Financial statements in accounting convey vital data to administrators and unit leaders about the health of processes and business profitability. Pronouncements on where a company should focus on development and where a company might be doing well are derivative from the financial reports. The publicly-traded company selected for the Financial Ratio Analysis assignment is Amazon. The Ratio analysis entails examining several forms of data contained within the financial statement. Amazon’s ratio analysis is based on available records that comprise debt-to-equity, current ratio, return on equity, quick ratio, working capital ratio, price-earnings ratio and earnings per share.
Debt to Equity
The debt to equity ratio entails determining a company’s financial leverage. A low debt to equity ratio might signify that an organization is not exploiting its development prospects. Nonetheless, a corporation should be cautious on prolonging as higher debt to equity ratio might signify an inability to meet their responsibilities. In 2017, the company recorded 2.40% debt, while in 2018, it dropped to 1.78% and experienced a surge in 2019, at 2.63%. 2018 recorded the lowest debt/equity ratio attributed to a difference of 34,372,000 in liabilities and shareholders’ equity.
The current ratio determines a corporation’s capability to pay interim and long-standing commitments. To gauge this competency, the current ratio take into consideration the corporation’s current total assets comparative to the establishment’s current total liabilities. The current ratio for Amazon for 2017-2020 is 1.04, 1.10, 1.09, and 1.11, respectively (Al-Marzooqi & Nobanee, 2020). A ratio beyond 1 signifies that a corporation can fund its responsibilities as it possesses extra assets compared to liabilities.
Return on equity
Return on equity is directly linked to the net revenue and shared equity. Amazon.com Inc. has exhibited considerable progression in return on equity each year from 2017 to 2018. The drastic surge in return on equity is particularly attributed to the enormous growth in net revenue from 3,033,000 in 2017 to 10,073,000.39 in 2018 (Cho, 2019). Nonetheless, common equity has exhibited a decline in equity from 2018 to 2019 by 4.46%.
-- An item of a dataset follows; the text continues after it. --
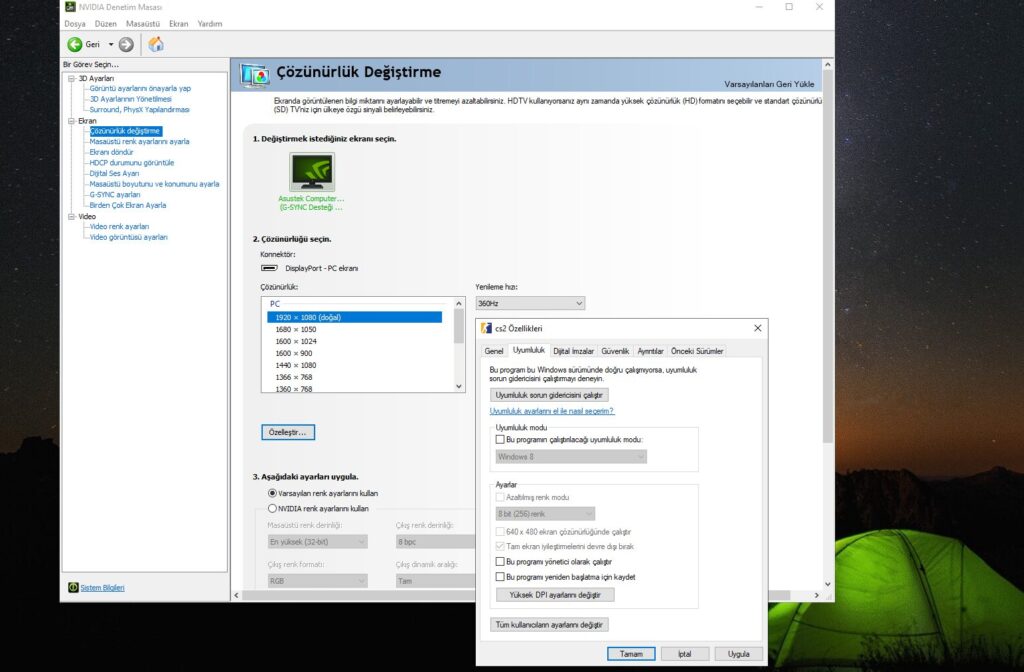Enable 'Bu programı yönetici olarak çalıştır' checkbox
Viewport: 1024px width, 672px height.
[500, 562]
A higher quick ratio will display improved corporation liquidity. The quick ratio can similarly be considered the acid test ratio and is regarded as more conservative than the current ratio. Amazon displays total current assets of approximately $35,705,000, an over-all current inventory of $ 10,243,000 and current liabilities of $ 33,887,000. Amazon recorded a quick ratio of 0.75 (Al-Marzooqi & Nobanee, 2020). Therefore, this specifies that Amazon possesses this as liquid assets, which may cater to all existing responsibilities.
Working capital ratio
According to Al-Marzooqi and Nobanee (2020), Amazon Inc. possesses a Working Capital of 1.82 B. This is 69.58% lesser than the Consumer Cyclical sector and considerably greater than the Internet Retail sector. Due to an upsurge in Current Liabilities within the fourth quarter of 2020, the Working Capital Ratio fell to 1.05, lower than Amazon Com Inc. average. It is important to note that an ideal working capital ratio should range between 1.2 and 2. A ratio of 1.0 signifies that for each dollar asset, the firm bears a dollar liability. In recent years, Amazon has gradually dropped in the total working capital it possesses.
The Price-earnings ratio varied between 2017 and 2020; however, it was quite high in 2017 compared to the previous two years. The extreme variation from 185.08 in 2017 to 72.62 in 2018 may be attributed to the enormous increment in prices. With the high stock prices, earnings per share increased from 6.15 in 2017 to 23.61 in 2018 (Cho, 2019). This spike in price-earnings ratio denoted that shareholders placed a greater dollar value on every dollar of the company’s income. Nonetheless, in 2019 the rate per share increased to 23.01.
Earnings per share
It is an important financial measure, which specifies the company’s profitability. In 2019, earnings for each share was $23.46, which was the greatest earning period. In 2018, the earning for each share was $20.68, slightly lower compared to 2019. In 2017 the earnings per share were low at $6.32, approximately lower than in 2018 and 2019. It is attributed to
a loss in in 2017, at approximately 3,033,00 compared to 2018 at 10,073,000 and 2019 at approximately 11,588,000. Every year the subjective average shares remained between $480,000 and $494,000.
Every ratio conversed in this report is vital for a corporation to plan for future operations. The ratios provide various glimpses into the company’s health. For Amazon’s administration, investors and stakeholders, the ratios demonstrate the efficacy of processes and maybe both positive and negative. The administration must use the tactical development ratios to increase sales and rationalize and be more efficient in its operations.